These Brothers Are Hitting Every Pizzeria in Westchester

By their count, that means they’ll hit more than 400 spots for a slice.



If you live in Westchester (or really anywhere in America), odds are you like pizza — though probably not as much as Mike and Nick Hershfield. These brothers from Somers are the pizza-eating force behind Slice of Westchester, a website and Instagram account they founded with a very specific mission: Eat a slice from every pizza place in Westchester. We sat down with Mike to find out how this crazy (or genius, depending on who you talk to) idea came about and how it’s going so far.

 

 

Are you originally from Westchester and how did you come up with Slice of Westchester?

We grew up in Somers, and we still live in Westchester after all these years. We had this idea one day, to go around to all the pizzerias and try their slices. We’ve encountered such incredible pizza talent over the years that we just wanted to try it all. It’s been super exciting so far.

 

For you guys, what qualifies as a pizzeria? Would it have to be a place that does pizza as the main thing, or any place that has pizza?

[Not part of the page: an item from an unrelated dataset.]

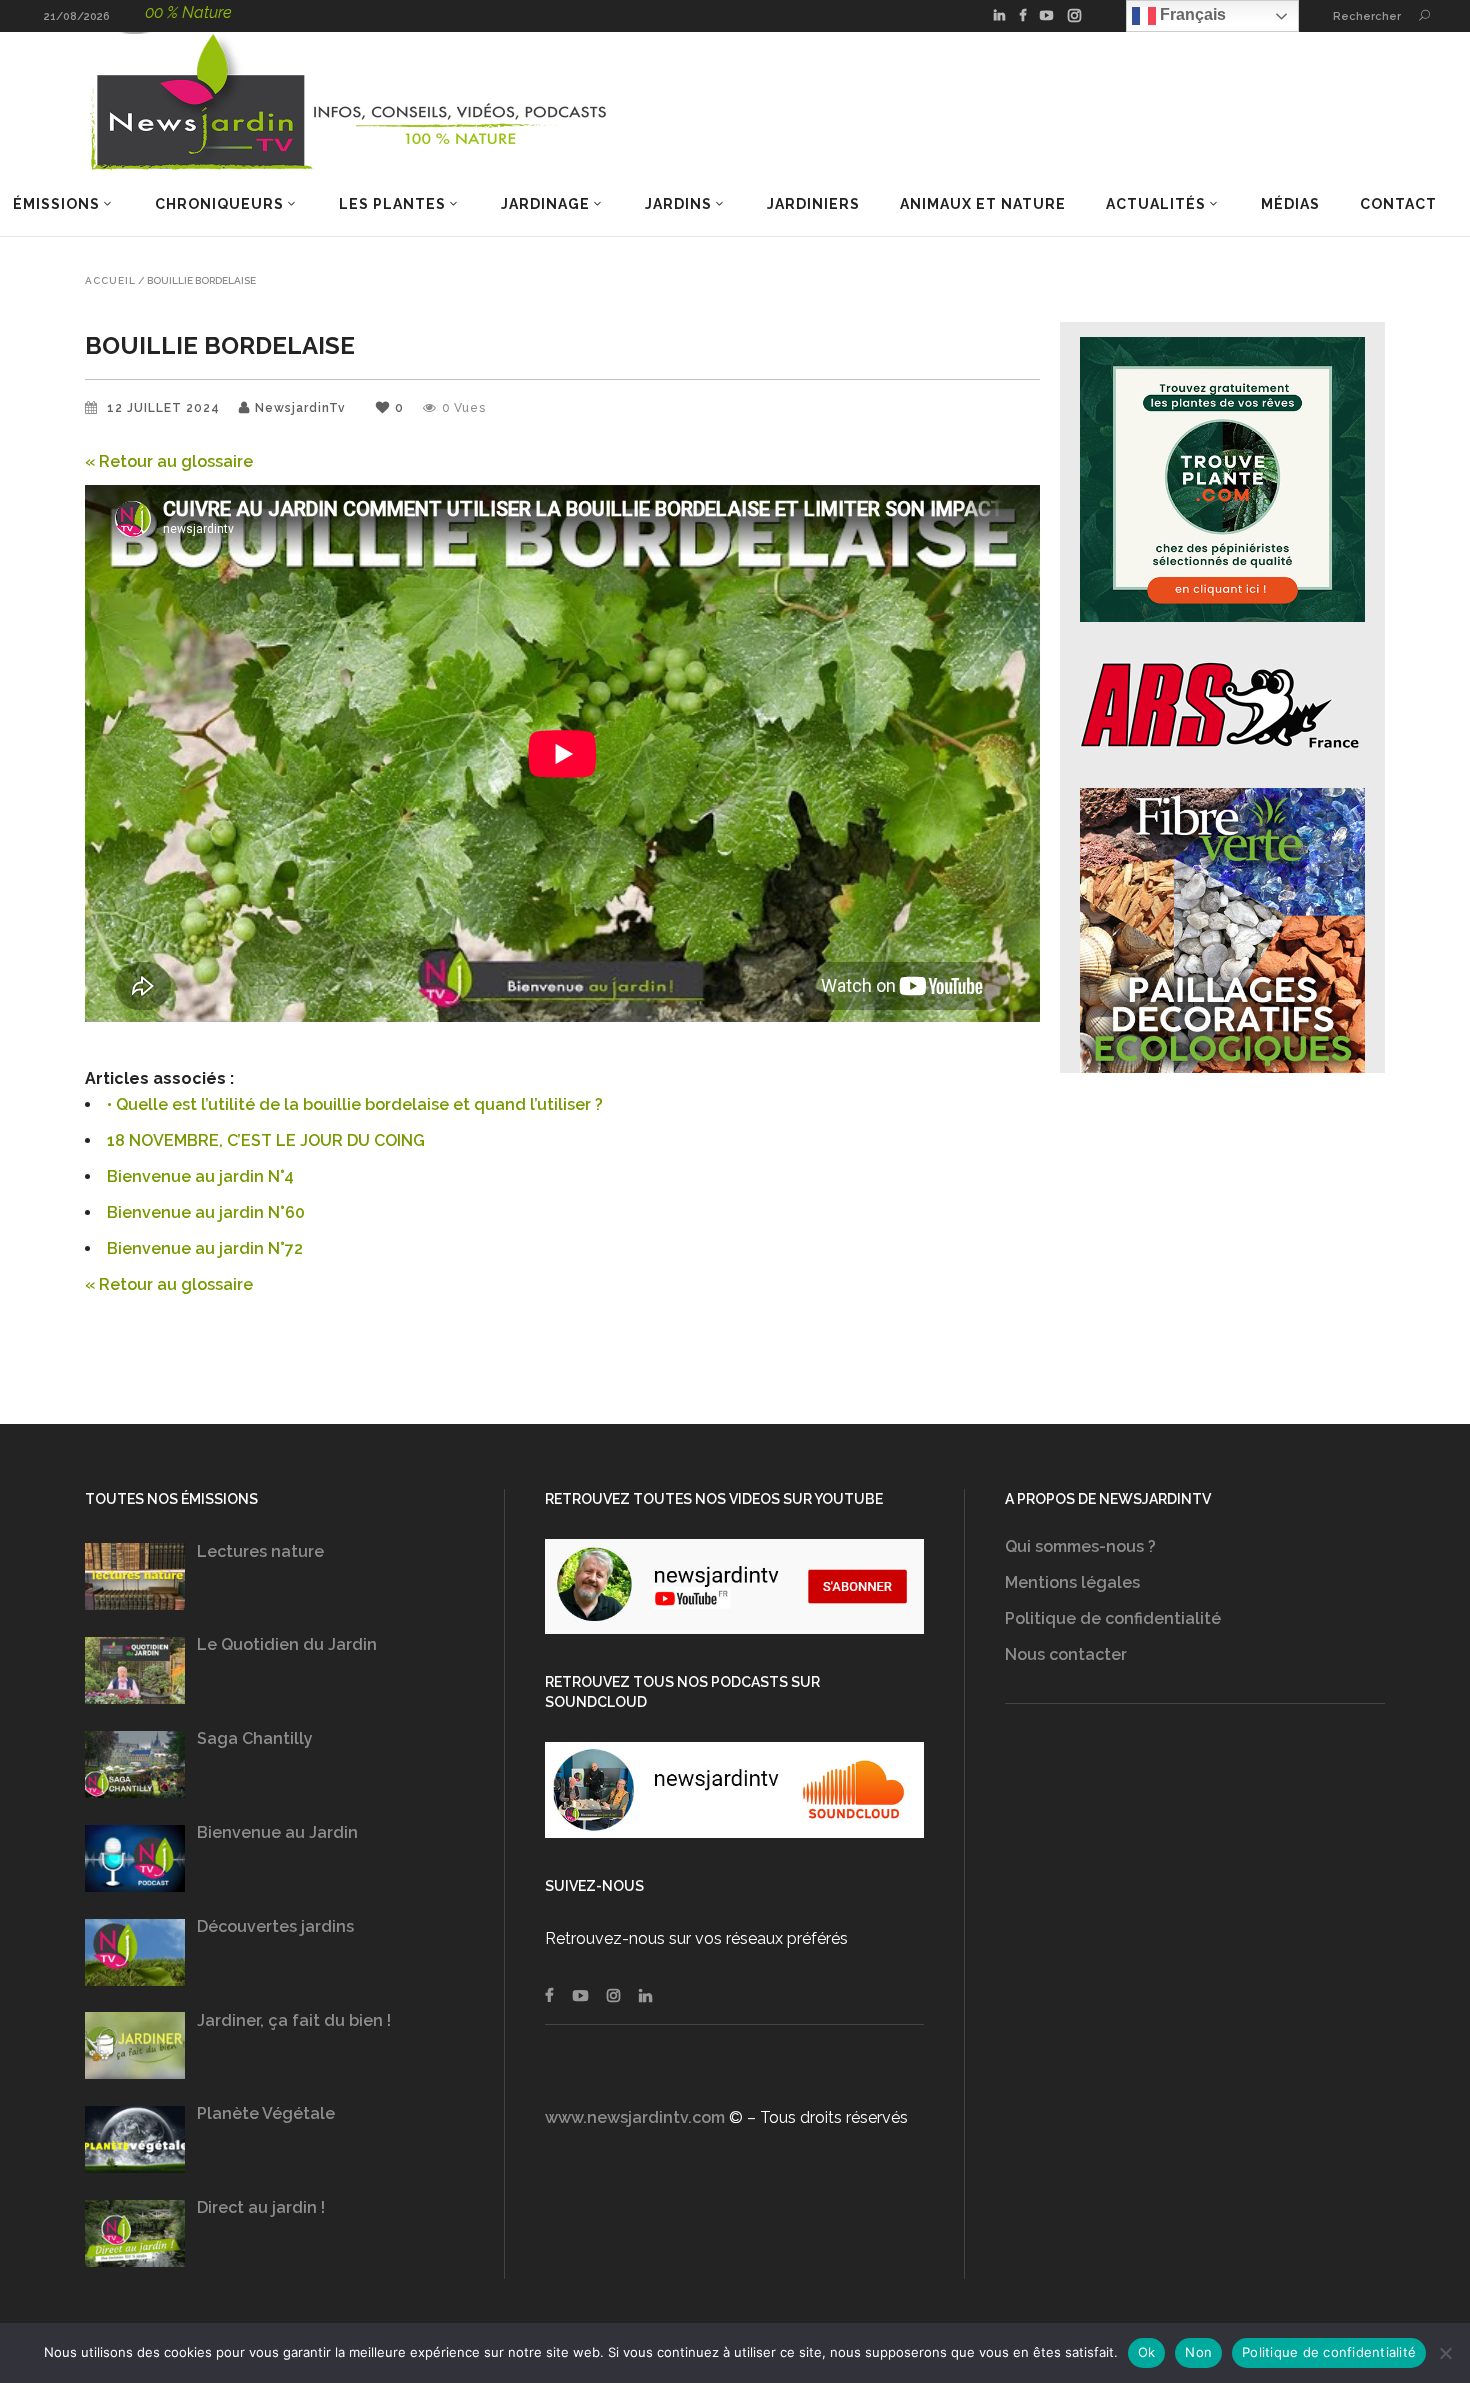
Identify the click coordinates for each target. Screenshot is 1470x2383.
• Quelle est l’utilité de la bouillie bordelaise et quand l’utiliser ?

We mainly have gone to places that were recommended by our followers. This includes your traditional corner pizzeria and your nice, sit-down restaurant that has a wood-fired oven in the back.

 

 

How do you feel about cauliflower crust?

I haven’t come across it yet, but I definitely want to see what they’re doing with it. We’ve been asked about kosher pizza, gluten-free pizza, just anything. I had a pizza the other day that didn’t have sauce or cheese on it, but it was absolutely delicious. I guess you could consider it pizza. It’s super interesting what people are doing.

 

How many slices so far?

We started Slice of Westchester in early February, so it’s been just about four months. We’ve hit over 127 different pizza places around Westchester, and we have over 6,300 followers [on Instagram], which is amazing. Westchester is really rallying behind us, just super excited about what we’re doing and going out to some of the pizzerias to try them.

 

 

I’ve found out that Westchester people are super into their pizza.

Everybody has their favorite local place. A lot of recommendations we get are places that people have been going to since they were children….It’s definitely a meal in people’s regular rotation, so it’s really interesting to see what different pizzerias are doing in the different neighborhoods.

 

 

What are some of the best slices that you’ve had so far?

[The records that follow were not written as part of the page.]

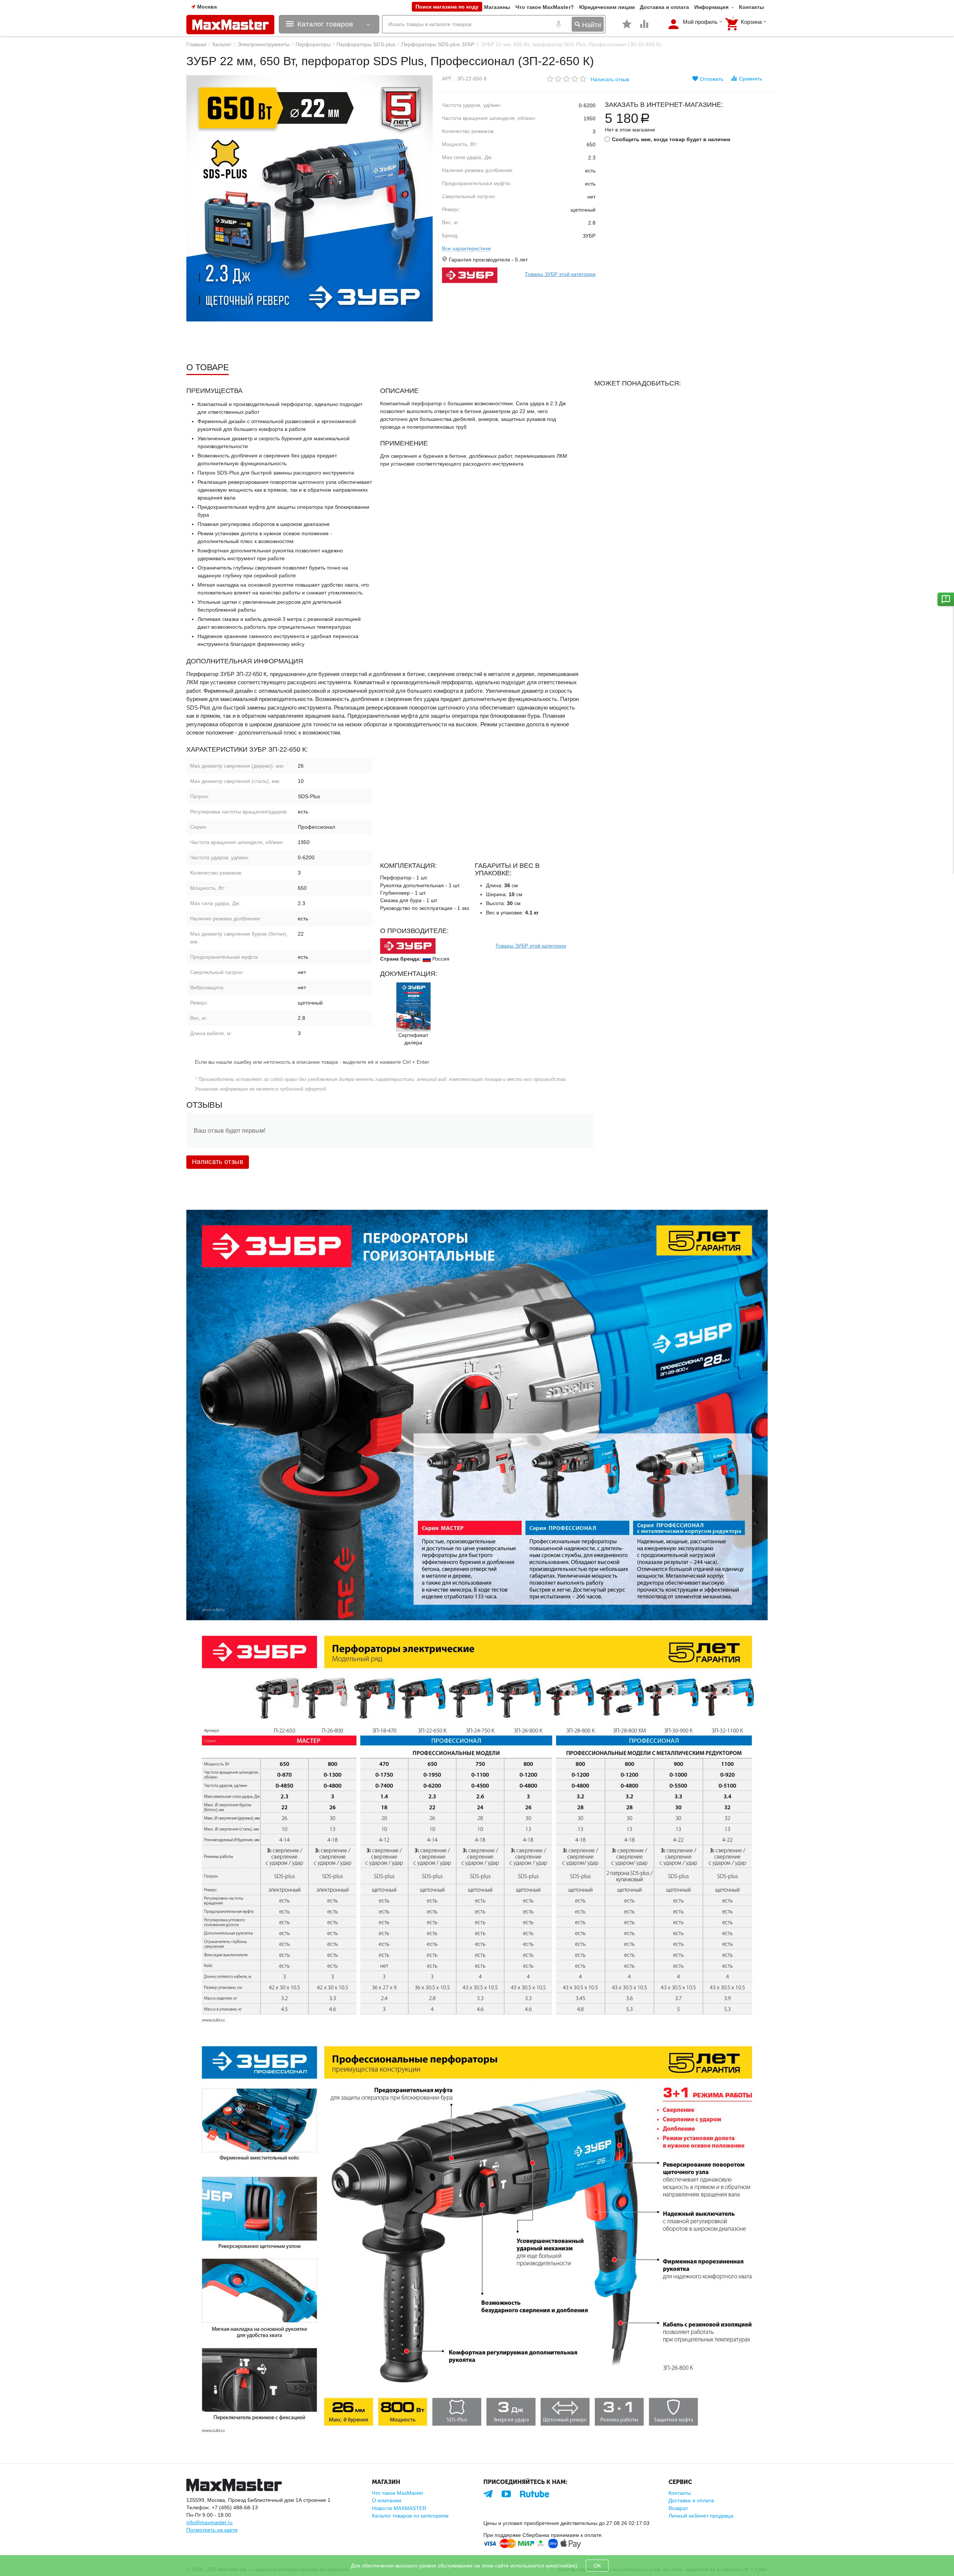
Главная (196, 44)
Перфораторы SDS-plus (366, 44)
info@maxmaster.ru (209, 2522)
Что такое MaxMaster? (544, 7)
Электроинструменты (263, 44)
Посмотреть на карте (212, 2530)
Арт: (447, 79)
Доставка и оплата (664, 7)
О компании (386, 2500)
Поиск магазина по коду (447, 7)
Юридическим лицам (607, 7)
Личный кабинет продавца (701, 2516)
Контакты (751, 7)
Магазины (497, 7)
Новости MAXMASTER (399, 2508)
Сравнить (750, 79)
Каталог (221, 44)
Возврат (678, 2508)
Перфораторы (313, 44)
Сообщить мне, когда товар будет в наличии (671, 139)
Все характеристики (466, 248)
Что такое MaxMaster (397, 2493)
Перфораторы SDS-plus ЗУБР (437, 44)
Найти (590, 25)
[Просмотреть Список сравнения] (644, 28)
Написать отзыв (610, 79)
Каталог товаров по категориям (410, 2516)
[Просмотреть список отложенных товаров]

Everybody loves the pizza that they were raised on, that corner store that they always run to. For Nick and me, it was Peppino’s Pizza and Fratelli’s Pizza and Pasta in Somers. It tastes like home. We’ll go into places and say, “we want to try whatever slice you recommend, whatever you’re known for,” and we’ll get anything from a bruschetta slice, to a plain slice. To rank or compare what we’re eating is really tough because there are so many variables. Once we are finished [we want to] release a list of what we think are the best. We’ve only done about one hundred now, and I anticipate there being about 450 pizzerias in Westchester, so maybe we haven’t had the best slice yet.

 

How are you guys not totally sick of pizza at this point? And how are you not gaining ten pounds a month?

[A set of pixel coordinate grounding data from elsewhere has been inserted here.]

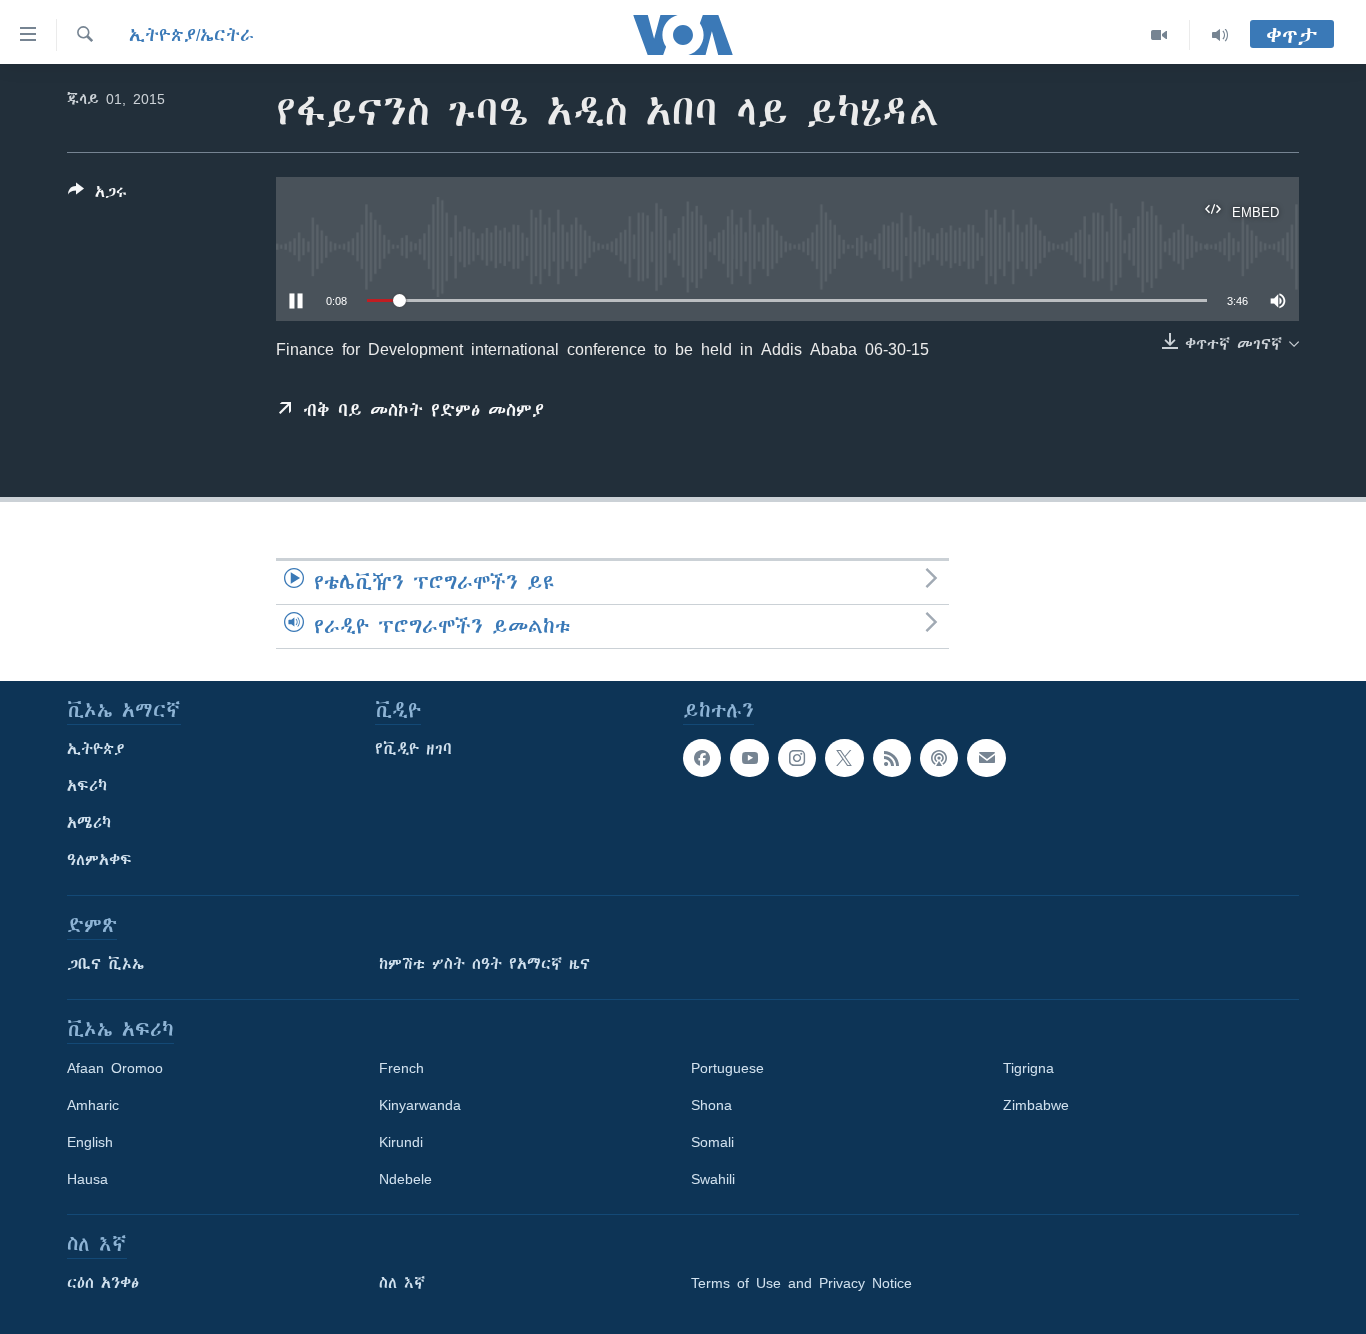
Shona (711, 1105)
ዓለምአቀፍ (99, 860)
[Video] (1159, 35)
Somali (712, 1142)
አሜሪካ (89, 823)
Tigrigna (1028, 1068)
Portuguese (727, 1068)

I wouldn’t say I haven’t gained any weight, but if you look through our page, you’ll see that every pizza was different. One day it’s buffalo chicken; another day it’s a nice slice of Sicilian. We had a lobster pizza last week. There’s a nice rotation of different toppings and flavors that we’re getting. Hell, we even had a “Bacon Cheeseburger with French Fries” pizza the other week from [Frankie & Louie’s] in Port Chester. It had ground beef, fries, American cheese, bacon, and ranch dressing on a slice.

 

 

How long do you think it’ll take guys to get to all 450?

Probably about another six months to a year.

 

Any indicators that a place has really good pizza?

I would say never judge a book by its cover. I’ve walked into some places that were holes-in-the-wall and had great pizza. I’ve walked into big, beautiful restaurants that have invested a lot of money in marketing where their pizza was okay. But, you can’t really get a bad slice of pizza.